Wednesday, March 15, 2017

 

Page 1

 

Supervisors Approve Payment for Deputy P.D.’s Defense

 

By KENNETH OFGANG, Staff Writer

 

The Board of Supervisors yesterday approved a request by Acting Public Defender Kelly Emling that her department be authorized to spend up to $15,000 to defend one of her deputies against State Bar disciplinary charges.

A county spokesperson said the request was approved by a vote of 4-0. Supervisor Kathryn Barger was out of the room when the vote was taken, the spokesperson said.

Emling said the case brought against Deputy Public Defender Delia Metoyer meets the standards of Government Code §995.6, which allows the county to pay for the defense of an employee in an administrative proceeding brought as a result of a job-related act or omission, if the employee acted “in good faith, without actual malice and in the apparent interests of the public entity.”

The funds would come from her office’s current budget, Emling said.

Metoyer’s Charges

The Office of Chief Trial Counsel charged Metoyer in December with abandoning a client, disobeying a court order, and failing to report sanctions to the State Bar within 30 days as required by rule.

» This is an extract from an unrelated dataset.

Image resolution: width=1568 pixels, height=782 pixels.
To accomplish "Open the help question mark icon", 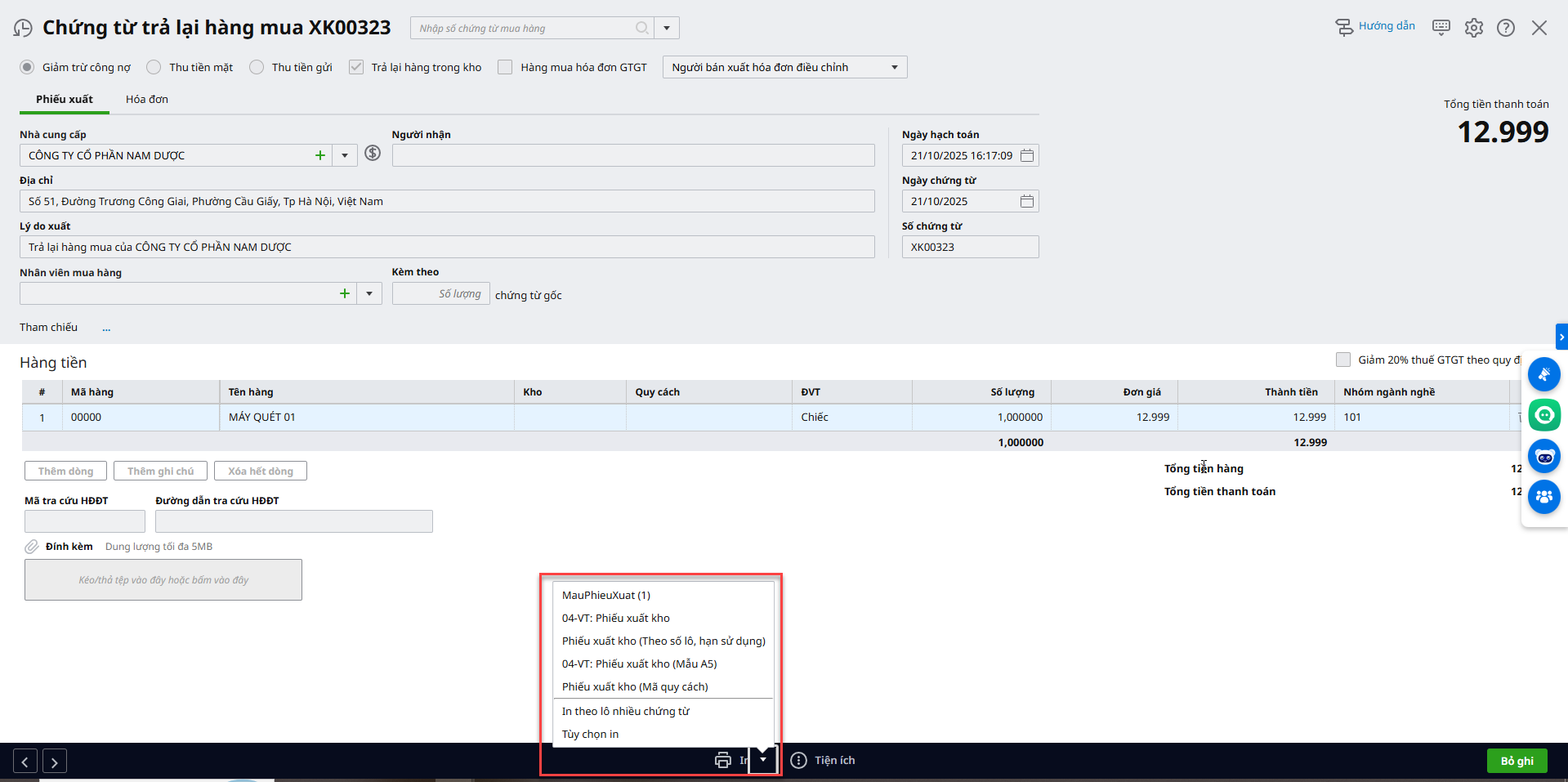I will [x=1505, y=28].
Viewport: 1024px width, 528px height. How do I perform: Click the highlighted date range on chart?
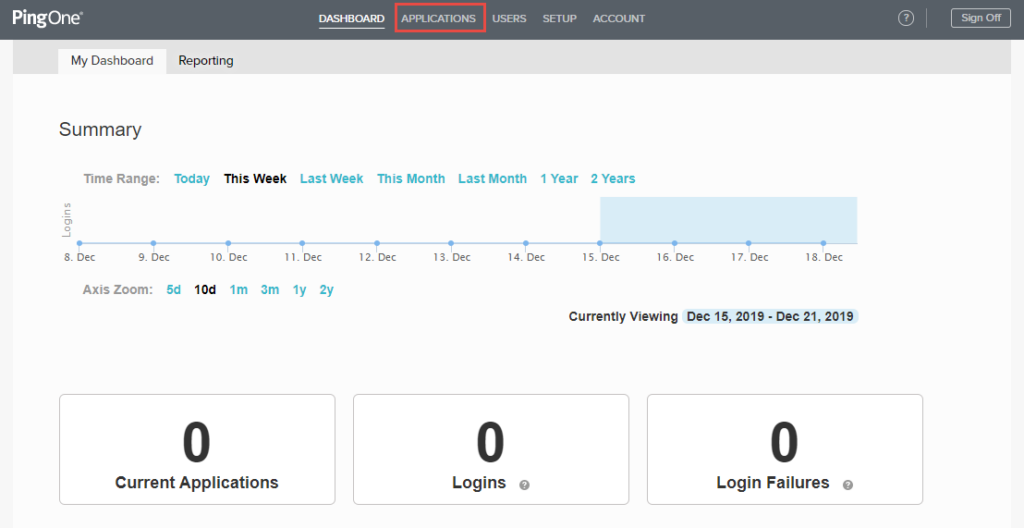click(x=728, y=220)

Metoyer, represented by Chatsworth attorney Paul J. Virgo, filed a terse response, denying the charges without elaboration.

The notice of charges asserts that the deputy public defender “failed…to take reasonable steps to avoid reasonably foreseeable prejudice to [her] client, Matiwos Ghebrehiwot, by constructively terminating [her] employment on January 15, 2015, by falling to take any action on the client’s behalf after January 15, 2015, by failing to appear and participate at trial without the client’s knowledge, authority or consent, and thereafter failing to inform the client that Respondent was withdrawing from employment.”

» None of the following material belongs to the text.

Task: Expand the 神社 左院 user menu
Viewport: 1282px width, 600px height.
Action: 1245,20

It further charges that Metoyer did not comply with an order to appear for trial in the case on that date, and that she did not inform the State Bar of a $1,500 sanctions order for that failure to appear.

Further facts about the matter are set forth in an unpublished opinion by Court of Appeal Presiding Justice Norman Epstein of this district’s Div. Four, which affirmed by Los Angeles Superior Court Judge Eleanor Hunter’s sanctions order.

Metoyer, the jurist wrote, failed to return to court after Hunter allowed her to go to the restroom to compose herself. The attorney was apparently distraught after the judge declined to continue a brief trial so that Metoyer could attend to a personal medical appointment.

No Time Limit

While Metoyer said the judge did not set a time limit for her to return to court, Epstein noted that she did not return at all, and that she did not call the courtroom, even though she could have done so, as indicated by the fact that she did call her supervisor.

The supervisor, Rhonda May-Rucker, who is no longer with the office, told the board in public comment last month that she told Metoyer to return to the courtroom, but that the deputy “refused,” even after the supervisor told her “she would be abandoning her client.” She criticized Emling for appearing to put the blame for Metoyer’s non-compliance on May-Rucker, a charge to which Emling declined to respond when contacted by the MetNews.

The propriety of Metoyer’s conduct, Emling wrote in a follow-up letter to the board following postponement of action on the request, may be addressed by the office internally once the State Bar proceeding is completed. But the funding request should be approved, she said, because the alleged client abandonment and failure to obey Hunter’s order clearly were within the scope of employment.

“While there are conflicting versions of what happened…all accounts indicate that the Deputy Public Defender was emotional and distraught,” she wrote. “While it could be argued that the Deputy Public Defender exercised questionable judgment, I believe that the evidence does not support a finding that she acted with actual malice or in bad faith.”